Estimating resolution as 364
tesseract tesseract_example.jpg OUTPUT -l deu --oem 0 makebox
Tesseract Open Source OCR Engine v5.0.0-alpha.20201127 with Leptonica
Warning: Invalid resolution 0 dpi. Using 70 instead.
Estimating resolution as 364
files:
example input jpg
output pdf
previews:
Bounding boxes from tesseract, added using openCV
Wrong character bounding boxes in tesseract pdf output. Highlighted word: eine
I am afraid you are expecting something from tesseract that was never promised/expected. PDF viewer is selecting text and not its bounding box.

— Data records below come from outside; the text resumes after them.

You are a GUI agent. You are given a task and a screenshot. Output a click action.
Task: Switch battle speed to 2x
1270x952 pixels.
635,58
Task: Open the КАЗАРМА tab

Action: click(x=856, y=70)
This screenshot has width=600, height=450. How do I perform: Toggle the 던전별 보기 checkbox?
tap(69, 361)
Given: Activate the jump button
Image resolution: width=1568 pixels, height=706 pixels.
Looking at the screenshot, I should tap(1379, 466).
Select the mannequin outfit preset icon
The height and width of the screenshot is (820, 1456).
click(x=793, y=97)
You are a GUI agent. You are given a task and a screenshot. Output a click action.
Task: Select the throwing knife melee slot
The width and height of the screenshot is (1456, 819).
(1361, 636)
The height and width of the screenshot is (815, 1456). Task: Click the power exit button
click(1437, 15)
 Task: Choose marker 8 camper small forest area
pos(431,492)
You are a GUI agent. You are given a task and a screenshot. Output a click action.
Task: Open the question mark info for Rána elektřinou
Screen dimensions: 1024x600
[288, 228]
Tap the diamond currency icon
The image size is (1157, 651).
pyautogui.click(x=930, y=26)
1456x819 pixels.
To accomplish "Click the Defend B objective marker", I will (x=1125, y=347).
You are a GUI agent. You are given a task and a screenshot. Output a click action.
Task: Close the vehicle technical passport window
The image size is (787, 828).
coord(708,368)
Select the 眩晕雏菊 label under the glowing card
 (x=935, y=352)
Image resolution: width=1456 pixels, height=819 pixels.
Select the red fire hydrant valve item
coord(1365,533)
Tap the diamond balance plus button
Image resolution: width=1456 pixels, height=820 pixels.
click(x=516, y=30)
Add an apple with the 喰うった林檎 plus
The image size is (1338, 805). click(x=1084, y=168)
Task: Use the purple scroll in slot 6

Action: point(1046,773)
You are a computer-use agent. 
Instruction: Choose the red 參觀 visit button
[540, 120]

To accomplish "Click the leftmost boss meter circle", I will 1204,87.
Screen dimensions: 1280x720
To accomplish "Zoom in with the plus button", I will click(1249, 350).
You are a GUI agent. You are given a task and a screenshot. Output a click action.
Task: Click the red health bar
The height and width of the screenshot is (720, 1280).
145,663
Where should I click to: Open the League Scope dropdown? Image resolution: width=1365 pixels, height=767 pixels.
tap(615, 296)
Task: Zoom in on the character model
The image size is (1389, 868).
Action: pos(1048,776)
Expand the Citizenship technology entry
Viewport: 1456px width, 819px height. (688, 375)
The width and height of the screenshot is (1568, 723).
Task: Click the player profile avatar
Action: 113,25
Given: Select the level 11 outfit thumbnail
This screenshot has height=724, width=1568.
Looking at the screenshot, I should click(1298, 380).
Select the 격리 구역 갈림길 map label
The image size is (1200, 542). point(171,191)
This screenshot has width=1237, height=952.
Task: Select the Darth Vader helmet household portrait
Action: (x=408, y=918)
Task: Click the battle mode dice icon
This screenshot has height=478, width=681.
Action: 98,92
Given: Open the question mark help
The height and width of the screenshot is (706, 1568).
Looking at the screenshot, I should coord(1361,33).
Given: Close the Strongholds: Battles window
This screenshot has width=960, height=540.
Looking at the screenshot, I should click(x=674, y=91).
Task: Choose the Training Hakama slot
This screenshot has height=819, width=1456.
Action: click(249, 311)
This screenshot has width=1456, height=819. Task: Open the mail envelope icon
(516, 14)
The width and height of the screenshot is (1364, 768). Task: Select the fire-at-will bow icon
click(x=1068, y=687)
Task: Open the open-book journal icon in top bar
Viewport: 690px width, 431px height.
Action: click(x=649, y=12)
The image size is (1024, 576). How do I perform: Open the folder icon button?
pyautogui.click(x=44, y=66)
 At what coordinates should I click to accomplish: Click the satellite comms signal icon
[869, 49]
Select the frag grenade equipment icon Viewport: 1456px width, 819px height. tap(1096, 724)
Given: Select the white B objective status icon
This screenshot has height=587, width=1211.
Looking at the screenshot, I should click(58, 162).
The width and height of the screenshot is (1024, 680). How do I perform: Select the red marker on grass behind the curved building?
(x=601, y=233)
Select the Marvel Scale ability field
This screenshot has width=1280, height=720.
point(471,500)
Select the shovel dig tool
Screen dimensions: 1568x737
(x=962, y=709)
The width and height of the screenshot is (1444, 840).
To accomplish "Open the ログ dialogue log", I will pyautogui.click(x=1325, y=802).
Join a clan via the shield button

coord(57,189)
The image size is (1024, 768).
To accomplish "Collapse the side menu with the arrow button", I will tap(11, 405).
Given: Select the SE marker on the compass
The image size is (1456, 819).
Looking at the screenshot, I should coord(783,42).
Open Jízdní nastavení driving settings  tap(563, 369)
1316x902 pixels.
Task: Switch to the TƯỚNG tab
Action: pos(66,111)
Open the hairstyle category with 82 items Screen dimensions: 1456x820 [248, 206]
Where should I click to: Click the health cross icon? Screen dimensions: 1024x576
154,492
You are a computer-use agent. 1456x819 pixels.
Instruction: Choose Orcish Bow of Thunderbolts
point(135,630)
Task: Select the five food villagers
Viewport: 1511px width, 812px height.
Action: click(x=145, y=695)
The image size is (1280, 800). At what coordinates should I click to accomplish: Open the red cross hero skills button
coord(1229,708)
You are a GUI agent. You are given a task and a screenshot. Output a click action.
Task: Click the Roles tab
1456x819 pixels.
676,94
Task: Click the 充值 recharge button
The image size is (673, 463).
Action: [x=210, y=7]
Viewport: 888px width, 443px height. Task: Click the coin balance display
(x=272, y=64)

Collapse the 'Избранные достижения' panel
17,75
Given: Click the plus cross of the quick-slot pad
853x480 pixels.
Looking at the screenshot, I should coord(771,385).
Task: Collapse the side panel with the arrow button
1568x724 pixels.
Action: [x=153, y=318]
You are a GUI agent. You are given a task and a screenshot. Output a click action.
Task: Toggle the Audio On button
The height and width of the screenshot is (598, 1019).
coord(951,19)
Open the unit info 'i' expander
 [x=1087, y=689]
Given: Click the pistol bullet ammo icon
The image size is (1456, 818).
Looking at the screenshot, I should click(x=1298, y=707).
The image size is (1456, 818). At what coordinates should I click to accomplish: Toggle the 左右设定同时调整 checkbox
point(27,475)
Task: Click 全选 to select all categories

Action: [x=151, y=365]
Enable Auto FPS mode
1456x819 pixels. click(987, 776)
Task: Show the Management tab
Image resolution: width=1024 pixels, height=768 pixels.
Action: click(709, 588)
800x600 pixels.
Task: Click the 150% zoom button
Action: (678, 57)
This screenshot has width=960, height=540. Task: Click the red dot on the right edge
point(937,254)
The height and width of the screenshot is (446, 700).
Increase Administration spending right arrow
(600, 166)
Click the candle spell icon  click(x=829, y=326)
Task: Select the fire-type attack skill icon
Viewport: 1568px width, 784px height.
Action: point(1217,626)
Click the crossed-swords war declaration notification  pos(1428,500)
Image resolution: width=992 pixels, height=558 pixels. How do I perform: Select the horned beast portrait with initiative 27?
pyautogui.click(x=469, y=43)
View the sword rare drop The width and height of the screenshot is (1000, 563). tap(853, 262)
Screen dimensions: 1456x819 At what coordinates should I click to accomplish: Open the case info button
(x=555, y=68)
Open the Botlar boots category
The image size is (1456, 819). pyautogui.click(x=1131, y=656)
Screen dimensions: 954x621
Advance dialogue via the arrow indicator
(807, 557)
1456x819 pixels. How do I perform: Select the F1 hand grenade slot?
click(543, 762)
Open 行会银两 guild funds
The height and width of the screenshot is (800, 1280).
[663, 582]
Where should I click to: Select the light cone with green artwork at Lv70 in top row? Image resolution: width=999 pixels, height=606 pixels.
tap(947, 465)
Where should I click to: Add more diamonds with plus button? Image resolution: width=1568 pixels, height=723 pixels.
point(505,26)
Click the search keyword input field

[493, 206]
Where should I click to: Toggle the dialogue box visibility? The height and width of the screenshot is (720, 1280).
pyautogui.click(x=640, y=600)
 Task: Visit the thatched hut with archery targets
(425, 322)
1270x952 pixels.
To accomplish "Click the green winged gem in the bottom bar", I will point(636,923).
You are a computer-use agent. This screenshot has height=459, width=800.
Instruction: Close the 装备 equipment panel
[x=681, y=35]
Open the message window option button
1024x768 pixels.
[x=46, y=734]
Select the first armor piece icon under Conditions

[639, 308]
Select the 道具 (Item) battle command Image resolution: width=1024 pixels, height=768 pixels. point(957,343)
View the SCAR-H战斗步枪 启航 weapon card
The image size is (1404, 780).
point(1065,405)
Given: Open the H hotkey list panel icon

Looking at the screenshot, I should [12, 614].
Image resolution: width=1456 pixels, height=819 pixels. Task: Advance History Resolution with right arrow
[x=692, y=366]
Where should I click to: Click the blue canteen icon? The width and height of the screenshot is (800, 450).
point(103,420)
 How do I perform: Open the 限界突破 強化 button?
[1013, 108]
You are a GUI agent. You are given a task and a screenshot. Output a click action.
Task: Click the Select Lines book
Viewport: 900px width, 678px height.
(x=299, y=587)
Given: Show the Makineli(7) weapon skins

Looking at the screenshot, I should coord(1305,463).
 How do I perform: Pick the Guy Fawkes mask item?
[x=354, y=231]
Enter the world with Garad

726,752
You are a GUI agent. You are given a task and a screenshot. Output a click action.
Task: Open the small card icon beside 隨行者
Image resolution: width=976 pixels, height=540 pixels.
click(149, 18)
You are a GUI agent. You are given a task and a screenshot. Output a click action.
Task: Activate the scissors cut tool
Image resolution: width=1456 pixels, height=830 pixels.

Tesseract creates „text layer“ with glyphless font – this will never fit to image background exactly: width of “eine” is different when different font is used (Helvetica/Times/Garamond…). Simply: tesseract cannot use the same font as font used on image.
That's why each character has the same size in the pdf (the selection box of 'n' is the same as of 'i'). Thank you very much for your clarification.
I have done the same with some other example, and measured the issues.
I used
pdftohtml -c -hidden -xml outputbaserobert.pdf output.xml
to export the bounding boxes of the PDF-textlayer to compare them to the visual issues.
When I calculate the width of the bounding boxes they rather match the bounding boxes in a DjVu from gscan2pdf that does show the selection boxes right in WinDjView.
However there still is a significant visual difference when watching the text-selection in the PDF. I'm afraid the issue is just as clarified above, and the only way to get it matching would be uploading some reconstructed font into the PDF as Acrobat Pro does.